初めてリチャードさんと会った派遣会社の職員。
リチャードさんに何も聞かずに、
「ハロー!ミスター アンダーソン!」
と、元気に挨拶。
派遣会社の職員が立ち去った後、リチャードさんは、グループホームの責任者にこう言ったそうです。
「彼、ボクの事を、ミスター アンダーソンって呼ぶんだよ。ボク、そう呼ばれるのが大嫌いなんだ。
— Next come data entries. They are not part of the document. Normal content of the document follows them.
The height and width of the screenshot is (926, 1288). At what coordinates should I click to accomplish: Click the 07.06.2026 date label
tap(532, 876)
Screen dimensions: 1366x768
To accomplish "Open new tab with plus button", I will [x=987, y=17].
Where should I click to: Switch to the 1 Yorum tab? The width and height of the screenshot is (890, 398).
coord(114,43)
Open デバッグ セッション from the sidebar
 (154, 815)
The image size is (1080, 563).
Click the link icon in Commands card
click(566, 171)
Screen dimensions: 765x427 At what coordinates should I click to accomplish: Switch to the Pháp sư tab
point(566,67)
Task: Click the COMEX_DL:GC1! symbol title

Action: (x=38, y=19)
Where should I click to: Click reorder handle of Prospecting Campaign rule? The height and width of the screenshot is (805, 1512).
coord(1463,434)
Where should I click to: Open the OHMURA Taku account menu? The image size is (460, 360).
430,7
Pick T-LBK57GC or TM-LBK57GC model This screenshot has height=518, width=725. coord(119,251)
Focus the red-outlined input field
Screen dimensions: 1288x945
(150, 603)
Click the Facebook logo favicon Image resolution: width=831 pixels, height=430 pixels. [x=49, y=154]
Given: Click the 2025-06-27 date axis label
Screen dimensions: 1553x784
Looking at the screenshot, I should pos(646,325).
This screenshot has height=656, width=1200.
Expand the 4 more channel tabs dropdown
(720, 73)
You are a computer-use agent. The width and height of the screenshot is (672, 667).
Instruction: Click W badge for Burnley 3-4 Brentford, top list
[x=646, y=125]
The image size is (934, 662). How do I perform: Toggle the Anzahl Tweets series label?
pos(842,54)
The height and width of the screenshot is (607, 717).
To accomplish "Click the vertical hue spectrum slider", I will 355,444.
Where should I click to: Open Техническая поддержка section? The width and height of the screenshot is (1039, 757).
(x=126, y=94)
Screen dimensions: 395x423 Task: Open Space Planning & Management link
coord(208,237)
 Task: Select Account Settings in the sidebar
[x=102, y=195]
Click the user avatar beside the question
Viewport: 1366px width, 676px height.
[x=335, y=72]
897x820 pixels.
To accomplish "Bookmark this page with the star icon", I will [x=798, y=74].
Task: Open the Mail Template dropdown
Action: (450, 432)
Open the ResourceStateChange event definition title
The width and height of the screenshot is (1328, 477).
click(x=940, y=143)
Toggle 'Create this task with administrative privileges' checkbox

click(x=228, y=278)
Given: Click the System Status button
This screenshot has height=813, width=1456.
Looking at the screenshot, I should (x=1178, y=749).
昔、そう呼ばれながらいじめられてた過去が蘇ってくるんだよ」
グループホームの責任者が、派遣会社の職員にそれを伝えようとした矢先、
タイミングがズレてしまい、
また、彼は、リチャードさんに向かって、
「ヘイ!ミスター アンダーソン!ランチは何を食べたいの?」
その瞬間でした。
リチャードさんが豹変したんです。
逆上したリチャードさん、
「そうか!そんなにやってほしいんだな!そんなにやってほしいのならば、やってやるよ!」
と叫びながら、
親指の爪を自分の額に深く突き刺さし、そのまま横にスライド。
リチャードさんの額から血が流れ出てきたそうです。
が、しかし、
一回の自傷行為では満足しなかった彼。
私が午後からの泊まりシフトでグループホームに到着した時、
リチャードさんの顔には3本のバンドエイドが貼られていました。
そんなリチャードさんですが、
その夜の11時ごろ、
ちょっと興奮気味にスタッフルームにいた私を訪ねてきた彼、
「ねぇ!庭に来てごらん!」
リチャードさんと一緒に庭に出ると、
リチャードさん、空を指差して、
「ほら!月が綺麗だよ!見てごらん!」
彼が指差している先にあったのは、
目を見張るほど美しいオレンジ色に輝く三日月でした。
穏やかで優しい笑顔を浮かべて月を眺めているリチャードさん。
2人でしばし月を眺めながら、
私の胸に「幸せ」という贈り物が舞い降りてきたかのような感覚に襲われました。
その贈り物は、決してお金では買えない、
色、形、重さ、匂いなどでは説明がつかない、
何か壮大なエネルギーを放つ贈り物でした。
リチャードさん、ありがとうね。